Writing in The New Yorker last week, Corey Robin argues that the violent and authoritarian world-view of Justice Thomas (R) has much more internal consistency than we on the left usually ascribe to it, but that doesn't make it better:
Thomas’s argument against substantive due process is more than doctrinal. It’s political. In a speech before the Federalist Society and the Manhattan Institute which he gave in his second year on the Court, Thomas linked a broad reading of the due-process clause, with its ever-expanding list of “unenumerated” rights, to a liberal “rights revolution” that has undermined traditional authority and generated a culture of permissiveness and passivity. That revolution, which began with the New Deal and peaked in the nineteen-sixties, established the welfare state, weakened criminal law, and promulgated sexual freedom. The result has been personal dissipation and widespread disorder. Workers lose their incentive to labor. Men abandon wives and children. Criminals roam and rule the streets.
Liberals often claim that there is something hypocritical, if not perverse, about conservatives enshrining the right to bear arms without enshrining the right to abortion. Conservatives have an easy response: one right is found in the Constitution, both as tradition and text; the other is not. That’s what Justice Samuel Alito argues in Dobbs and in his concurrence, the day before, in New York State Rifle & Pistol Association, Inc., et al. v. Bruen, which struck down part of New York’s concealed-carry law.
Bodily autonomy is so foundational to contemporary understandings of freedom, however, that it’s hard to imagine a reason for denying it to women other than the fact that they are women. The fetish for guns, meanwhile, can seem like little more than a transposition of America’s white settler past onto its white suburban present....

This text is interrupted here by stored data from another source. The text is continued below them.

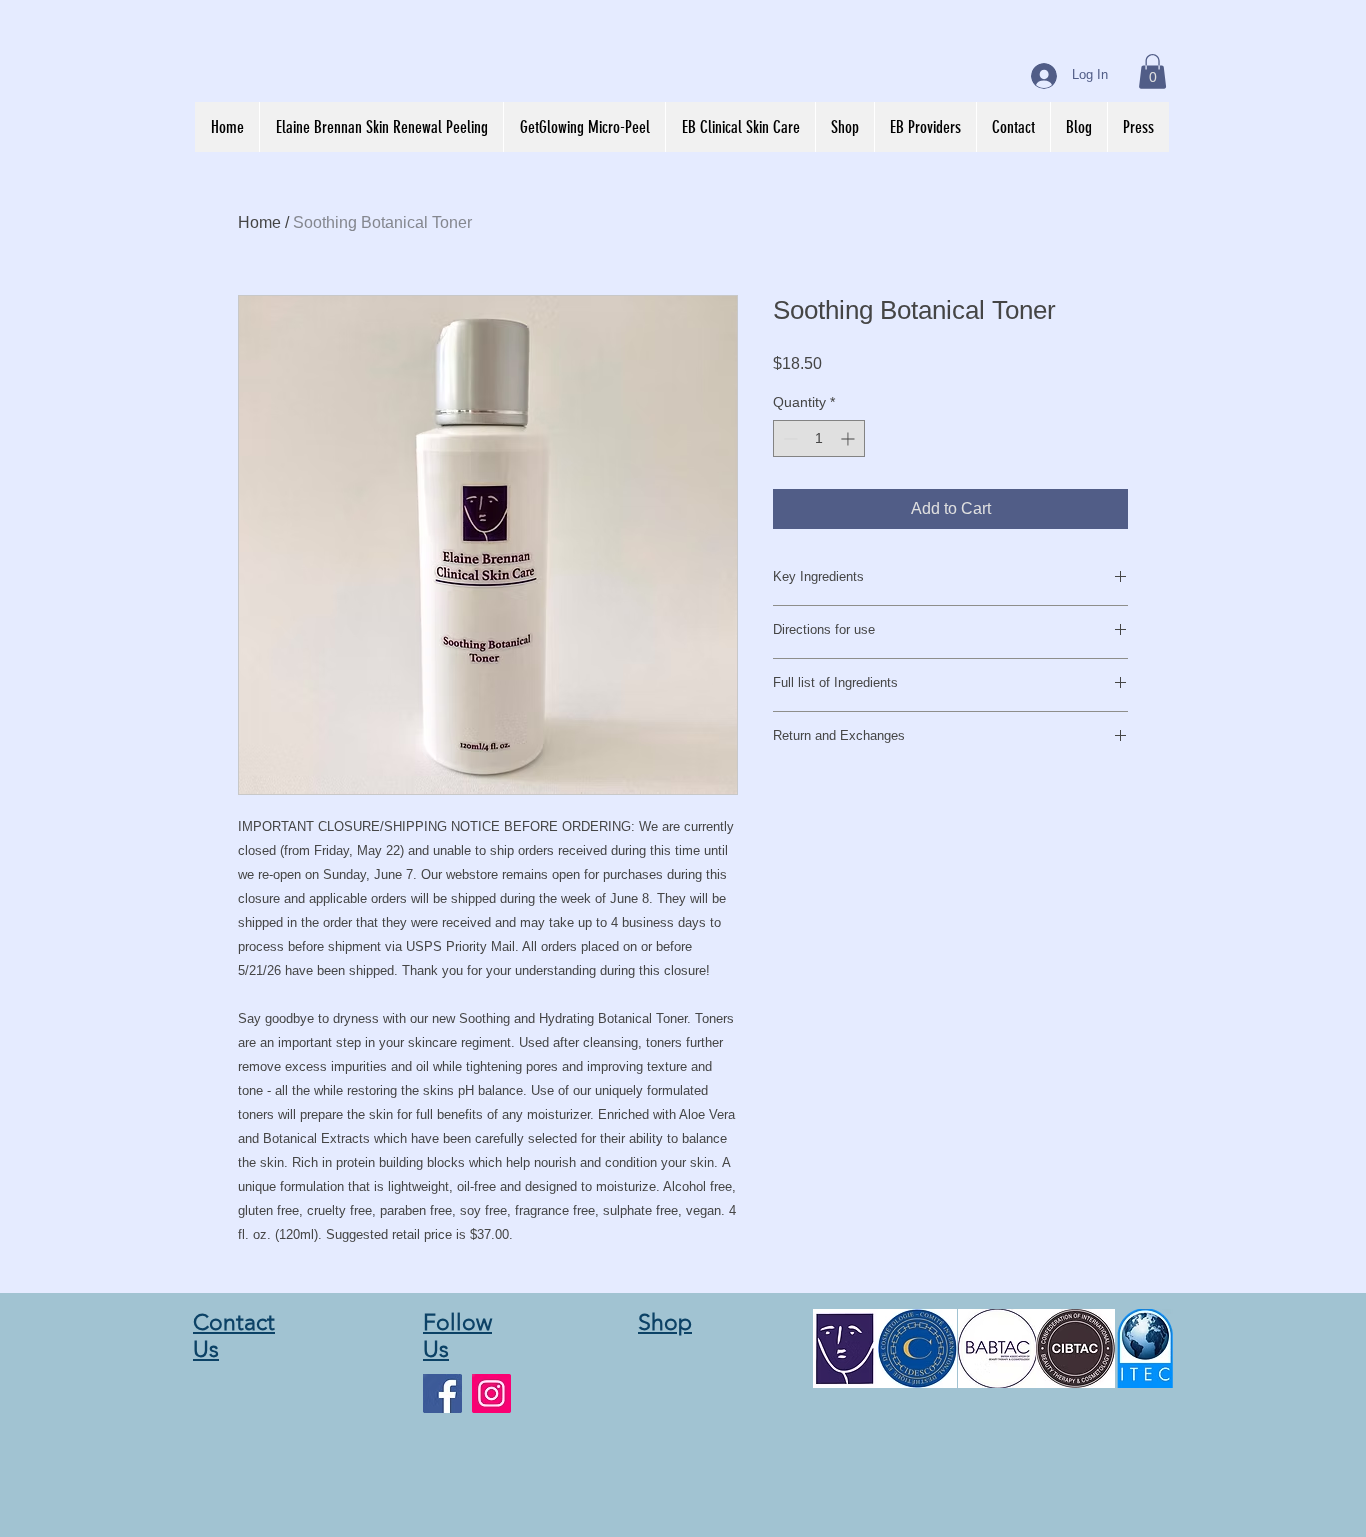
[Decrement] (788, 438)
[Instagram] (491, 1393)
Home (259, 222)
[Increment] (849, 438)
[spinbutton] (819, 438)
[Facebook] (442, 1393)
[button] (1152, 71)
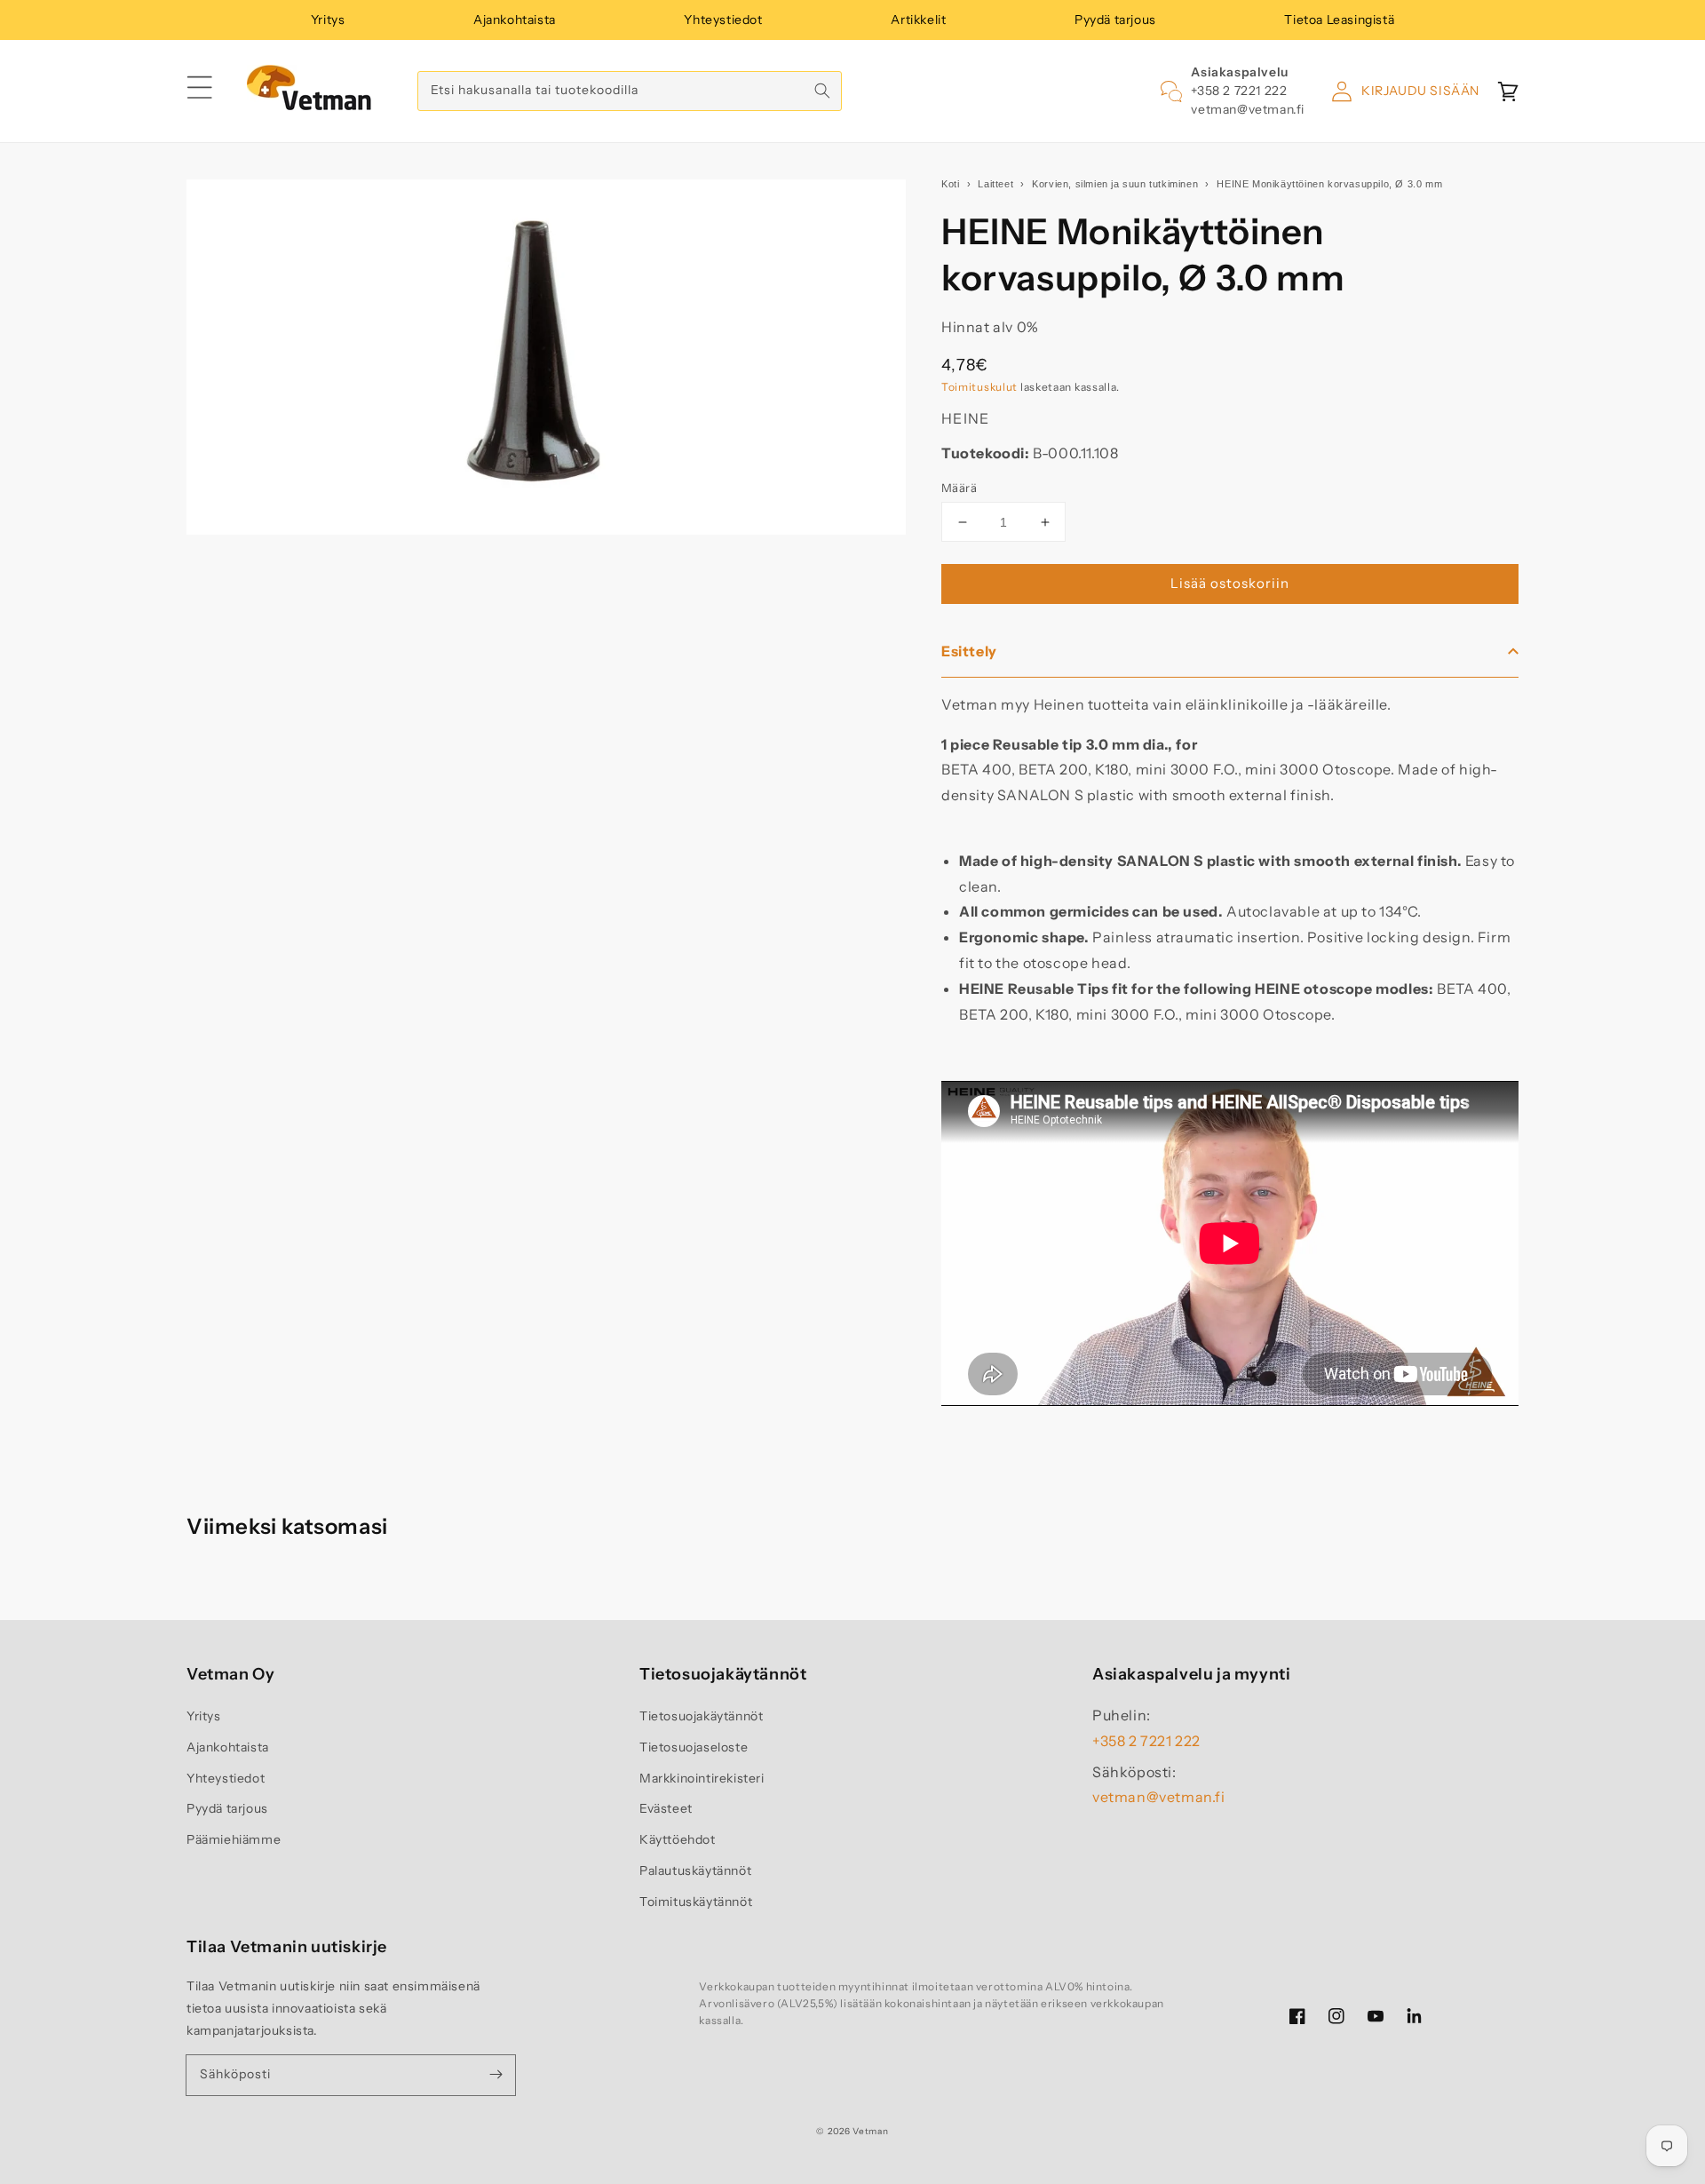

Today’s felt absence of physical security is the culmination of a decades-long war against social welfare. In the face of a state that won’t do anything about climate change, economic inequality, personal debt, voting rights, and women’s rights, it’s no wonder that an increasing portion of the population, across all races, genders, and beliefs, have determined that the best way to protect themselves, and their families, is by getting a gun. A society with no rights, no freedoms, except for those you claim yourself—this was always Thomas’s vision of the world. Now, for many Americans, it is the only one available.
To sum up our current state of affairs: it might have helped the United States if politicians on the left had taken seriously the worries that many of us expressed about the right's march to power. A minority dedicated to controlling the majority can succeed for a long, long time, until it wrecks the foundations of the society too much to survive. Just ask South Africa how that can go.